TEXT SHOWN ▸
+---+
You know what you see is that what God is doing is in the counsel of His own will, like we talked about in our earlier study. He is God and we are not. Some of those things we leave with Him. I can’t tell you that I have an answer to everything in that sense. I know He is “causing all things to work together for good for those who love Him.” And His perfect, beautiful plan for Stephen was to die that terrible death of stoning but when everything was said and done the Apostle Paul and Stephen will be hugging in heaven and well, God’s plan was perfect.

So here we have it. We were predestined to become conformed in Romans 8:29 so that ”Christ would be the firstborn among many brethren and those predestined He called, those He called He justified. Those He justified he glorified.” “What can we say to these things, If God is for us who can be against us?” Look what He’s done. Why do we gather together this evening as the redeemed, chosen and called by God? And don’t you love it when He sets in motion what He has determined will happen? It is finished.

So the end of verse 30: “He also glorified us.” Using the same aorist tense that is used for past tense things just like He called us, He justified us, He glorified us. Wait a minute. That hasn’t happened yet. It’s sorta like we talk about in the Old Testament, the prophetic past. Often God gave His prophesies of future in the past tense because it is as good as done when God says it will happen. And so Paul is sharing his testimony.
+---+
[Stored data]
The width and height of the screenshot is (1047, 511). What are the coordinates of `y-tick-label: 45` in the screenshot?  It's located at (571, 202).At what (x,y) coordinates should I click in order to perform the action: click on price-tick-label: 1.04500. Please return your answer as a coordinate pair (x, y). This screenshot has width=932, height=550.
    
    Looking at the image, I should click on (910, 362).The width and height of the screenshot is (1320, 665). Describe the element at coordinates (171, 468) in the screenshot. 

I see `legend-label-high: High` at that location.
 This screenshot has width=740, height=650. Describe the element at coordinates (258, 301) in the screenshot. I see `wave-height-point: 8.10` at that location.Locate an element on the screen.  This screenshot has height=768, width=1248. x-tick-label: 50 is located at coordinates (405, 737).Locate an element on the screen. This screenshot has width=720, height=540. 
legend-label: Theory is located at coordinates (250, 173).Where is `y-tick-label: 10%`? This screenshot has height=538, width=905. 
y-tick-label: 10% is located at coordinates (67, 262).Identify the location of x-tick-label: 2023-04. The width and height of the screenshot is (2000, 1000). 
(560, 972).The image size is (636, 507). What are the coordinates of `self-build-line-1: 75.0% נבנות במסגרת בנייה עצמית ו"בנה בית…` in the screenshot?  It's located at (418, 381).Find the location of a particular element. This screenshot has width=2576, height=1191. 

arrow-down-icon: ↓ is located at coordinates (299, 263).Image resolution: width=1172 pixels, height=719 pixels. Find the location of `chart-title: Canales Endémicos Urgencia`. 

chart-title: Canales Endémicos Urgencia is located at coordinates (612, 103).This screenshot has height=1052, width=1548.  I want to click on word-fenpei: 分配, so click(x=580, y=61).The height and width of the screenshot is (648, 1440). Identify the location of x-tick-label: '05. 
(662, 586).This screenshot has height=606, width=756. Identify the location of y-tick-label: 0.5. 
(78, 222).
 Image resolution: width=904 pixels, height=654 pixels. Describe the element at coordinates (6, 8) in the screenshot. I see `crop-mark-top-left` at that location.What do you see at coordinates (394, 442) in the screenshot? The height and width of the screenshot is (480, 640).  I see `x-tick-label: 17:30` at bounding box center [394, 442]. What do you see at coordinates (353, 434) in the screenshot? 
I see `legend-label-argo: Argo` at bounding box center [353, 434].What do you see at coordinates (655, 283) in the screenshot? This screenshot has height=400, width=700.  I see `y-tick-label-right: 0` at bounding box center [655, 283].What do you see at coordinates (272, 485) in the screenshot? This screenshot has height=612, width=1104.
+---+
WORK INSTRUCTIONS ▸
1/ In the sermon excerpt, which tense is used for "He also glorified us" at the end of verse 30?
2/ Reproduce the sermon excerpt from "So the end of" up to and including "sharing his testimony.".
These rows have nothing to do with the sermon excerpt.

COMPLETED EXERCISE ▸
1/ The aorist tense.

2/
So the end of verse 30: “He also glorified us.” Using the same aorist tense that is used for past tense things just like He called us, He justified us, He glorified us. Wait a minute. That hasn’t happened yet. It’s sorta like we talk about in the Old Testament, the prophetic past. Often God gave His prophesies of future in the past tense because it is as good as done when God says it will happen. And so Paul is sharing his testimony.